His ‘Studies of Manners’ are assigned to six compartments: Scenes of Private Life, in which the main interest is the exploration of emotional situations within or on the margin of family life; Scenes of Provincial Life, in which Balzac gives his attention to the more parochial and sometimes petty struggles taking place in what are, relatively speaking, ‘closed’ communities; Scenes of Parisian Life – Balzac both hated and adored Paris as the hub of the French universe, and the novels in this compartment generally present a terrible picture of human ruthlessness; Scenes of Political and Scenes of Military Life, categories which are perhaps less important because they were inadequately filled; and finally Scenes of Country Life, which establish a curious contrast between the normal animality of the French peasants (according to Balzac’s view) and the efforts made by benevolent reformers to improve their lot and thereby convert them into responsible human beings.

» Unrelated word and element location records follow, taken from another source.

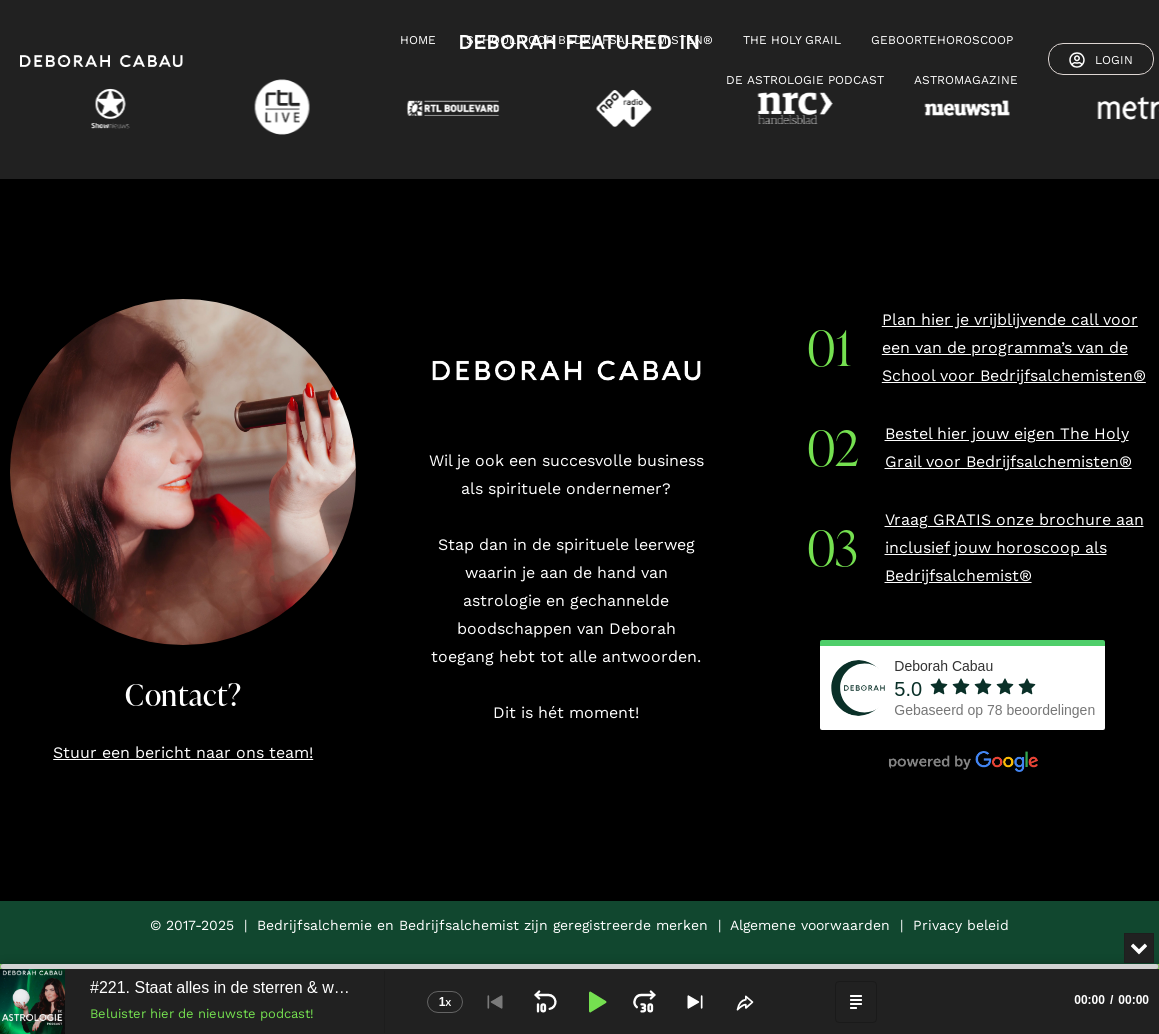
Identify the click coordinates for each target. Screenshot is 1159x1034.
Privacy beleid (961, 925)
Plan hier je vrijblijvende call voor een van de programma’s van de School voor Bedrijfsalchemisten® (1014, 347)
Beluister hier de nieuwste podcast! (202, 1013)
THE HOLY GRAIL (792, 40)
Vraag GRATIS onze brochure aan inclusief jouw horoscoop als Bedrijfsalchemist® (1014, 547)
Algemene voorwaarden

Of the ‘Philosophical Studies’, mainly important because they express more directly Balzac’s general outlook, The Exiles (1831), Louis Lambert (1832–5) and Séraphita (1834–5) are noteworthy examples. But in this respect two points should be noted: one is that Balzac’s ‘philosophy’ obtrudes even in the ‘Studies of Manners’, Cousin Pons forming no exception to this rule; the other is that the ‘Philosophical Studies’ include some of Balzac’s finest novels, for instance The Wild Ass’s Skin (1831) and The Quest of the Absolute (1834).

As for the ‘Analytical Studies’, Balzac never had time to deal adequately with this category, but it contains his amusing, and at the same time penetratingly critical disquisitions on relations between the sexes; The Physiology of Marriage (1829) and The Minor Vexations of Married Life (1830–46).

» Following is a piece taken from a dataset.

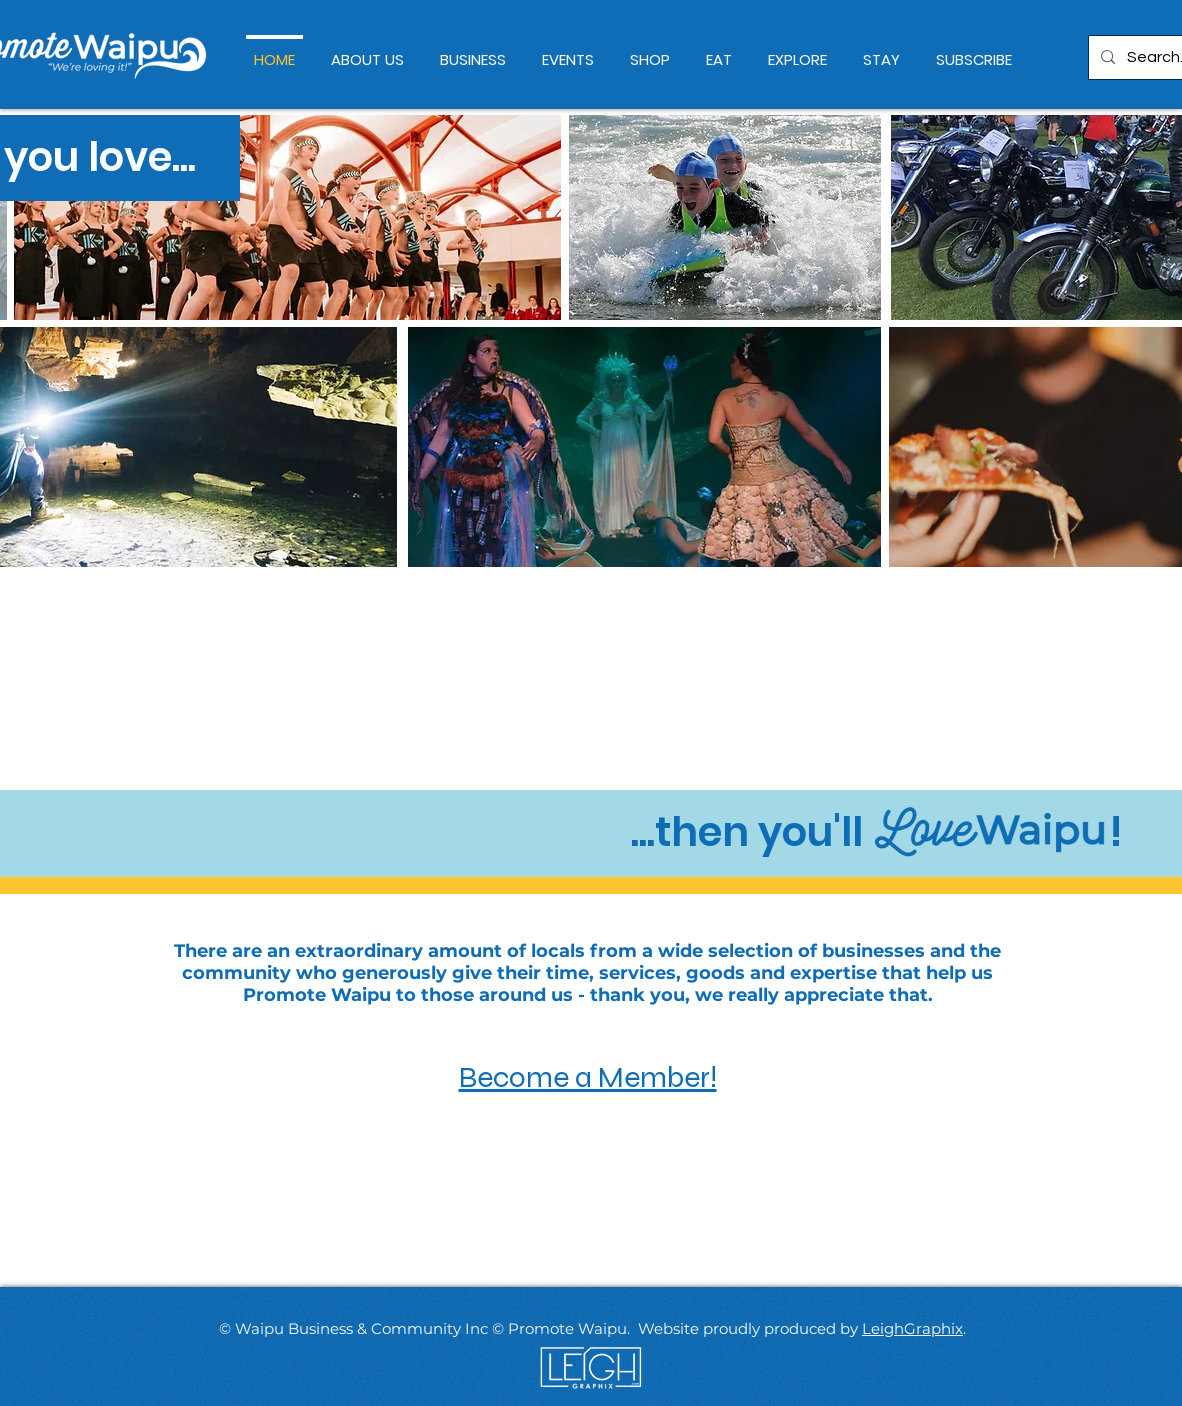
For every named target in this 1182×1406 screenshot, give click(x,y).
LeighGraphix (912, 1328)
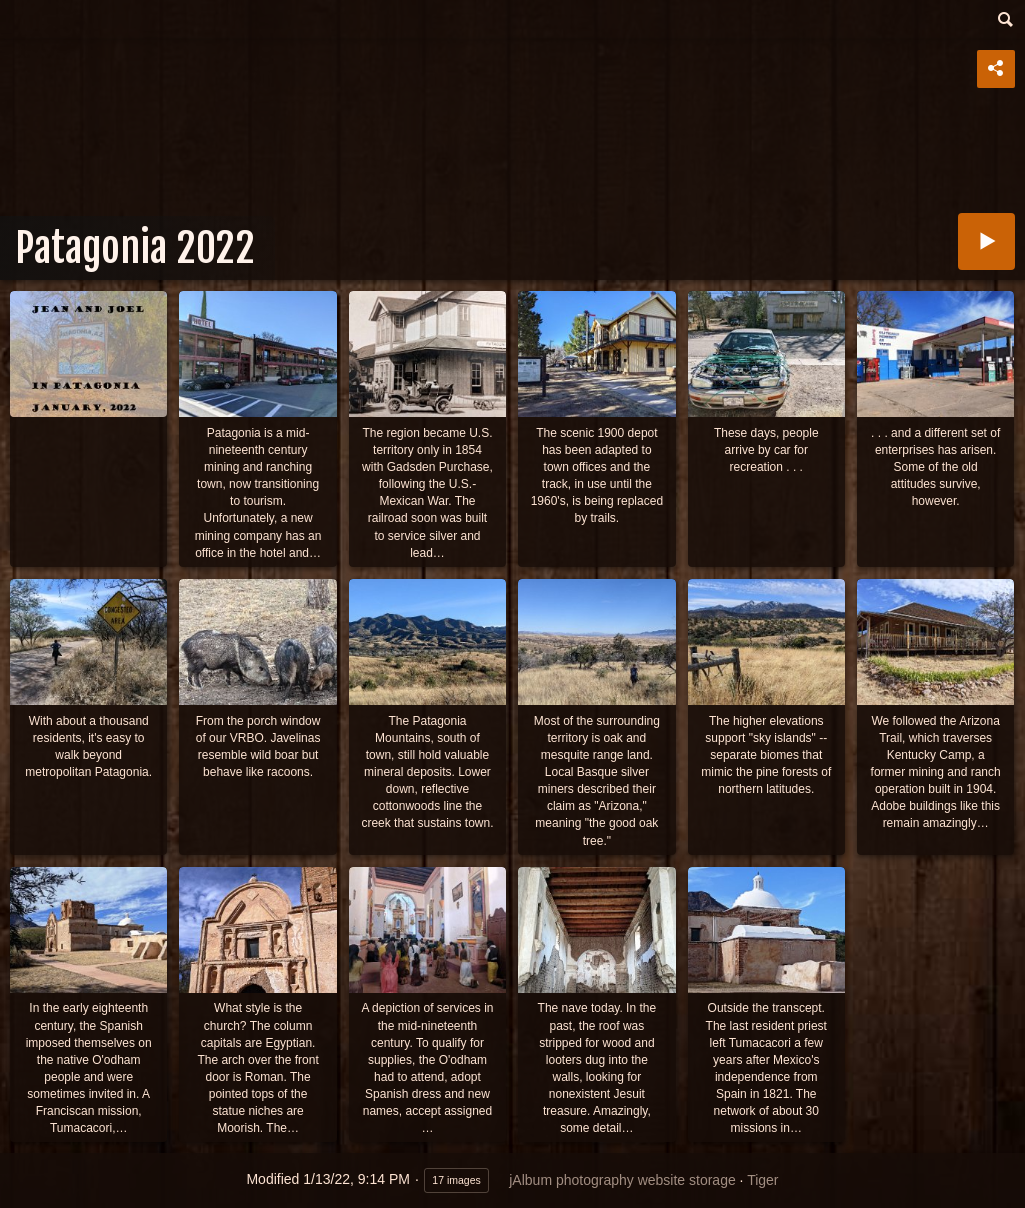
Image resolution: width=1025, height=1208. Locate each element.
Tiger (762, 1180)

All this was a stupendous performance. Does it argue for quantity rather than quality? It might have done so with a lesser genius, and Balzac’s feverish method of composition did not allow for meticulous attention to niceties of style and finish. He was usually occupied with several novels at one and the same time, and he felt himself continually obliged to press on, not only thanks to the urgency of ever-mounting debts, but also in order to bring into being that ‘world’ – modelled upon the real world, but transformed by his particular vision – which was seething in his brain. Balzac has his own peculiar quality. He was, in the first place, a born storyteller. He had remarkable powers of observation and a prodigious memory. But he had something more: an astounding faculty for sympathetic divination, an intuitive vision of men and things which he himself, borrowing the term from Sir Walter Scott, called ‘second sight’.

His claim to be the ‘secretary’ of contemporary society was no vain one.